Tag Archives: error

Failed to deploy template (follow-up)

The workaround that I mentioned in this post turned out not to fix the problem as it has returned while doing a bulk deploy of 30 new virtual workstations. It is a nuisance but not blocking because I don’t use a non-persistent pool right now.

Next step will probably be to log a support call if we can’t find another possible solution.

Failed to deploy template: The virtual disk is either corrupted or not a supported format

Ran into this error when I was at a customer site and found that there is not a lot of information available online. The first post that I found describing the error was on VM/ETC. Have not found a definitive solution yet as I first suspected something had gone wrong with a snapshot on the particular template I was using.
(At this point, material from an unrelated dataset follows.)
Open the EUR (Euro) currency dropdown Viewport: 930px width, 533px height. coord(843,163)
Built a new template and did not run into the error for a couple of days.

Then I found these posts (post 1, post 2) on the VMware Forums and have tried the workaround mentioned in this comment as the template and the VM’s to be generated from this template were located on the same LUN.
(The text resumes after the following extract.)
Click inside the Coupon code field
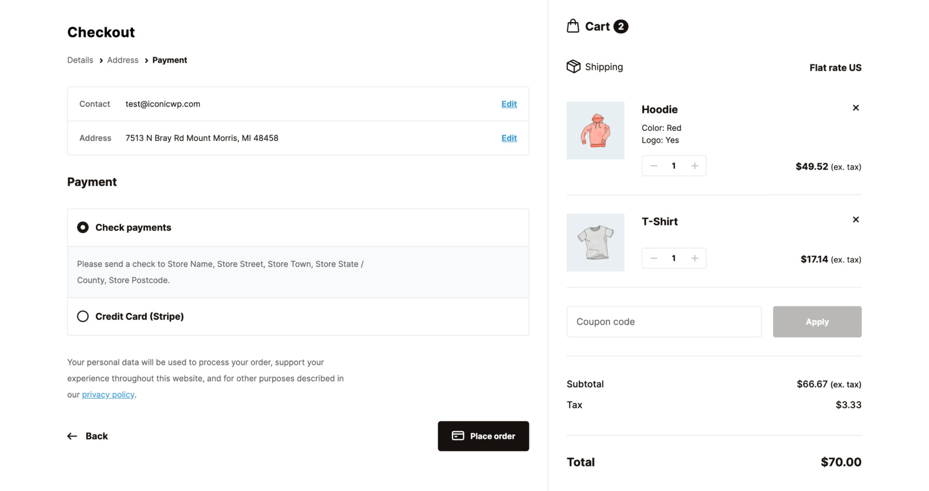 (664, 321)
The error has not turned up since but it stayed away for a couple of days last time.

Computer account disabled when adding machine to domain

During a VMware View deployment I ran into this one because we chose to create a number of computer accounts beforehand. The answer from jwalsh in the VMware forums described the issue and the solution perfectly:

I’ve seen something very similar. The workaround was to use “username@domain” as the user in the customization specification.
The first time the join is done, it is done just with the username, if this fails then username@domain is used. It may be that the first failed attempt is locking the account in AD.
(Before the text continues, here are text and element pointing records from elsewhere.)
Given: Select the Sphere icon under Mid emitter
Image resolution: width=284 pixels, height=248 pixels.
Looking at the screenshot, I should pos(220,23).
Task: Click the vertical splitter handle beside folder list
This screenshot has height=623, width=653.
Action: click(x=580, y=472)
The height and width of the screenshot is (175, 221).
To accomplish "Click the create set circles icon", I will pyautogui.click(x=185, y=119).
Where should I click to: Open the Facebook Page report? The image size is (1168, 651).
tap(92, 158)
See the entire topic here: http://communities.vmware.com/message/1149793

Upload file to datastore error: Failed to login into NFC server

Got this error while trying to upload some ISO’s to a datastore ISO folder via a VirtualCenter client.

While looking for causes I found these possibilities:

  • Not enough space in the datastore
  • Port 901/902 not open between the VI Client to the source of the file (and/or VC Server, could not find if that is also a factor)
  • DNS configuration for the host servers

As a possible solution I also found that restarting the VC Server service could help.

In this particular case it turned out that DNS was not configured for the host servers so adding the servers to the hosts file of the machine running the VI Client did the trick.

Follow up: Oracle troubles

I will be writing a “lessons learned” post about our project in the near future but for now I will follow up on the Oracle problems we had last month.

What we learned from using Oracle in a VI environment is that memory settings turned out to be highly critical in relation to the performance of the VM. We didn’t have this problem on a physical machine, at least not as intrusive as this, but when Oracle doesn’t have enough memory available it starts very heavy swapping to the virtual disk. This results in a 100% CPU load and processes start to hang with an unresponsive application as the result for the users.

Adding memory to the amount the server needs (indicated by checking the swapsize in the VM) has fixed these problems.

Oracle troubles

I shouldn’t be writing that all is well on the Oracle front.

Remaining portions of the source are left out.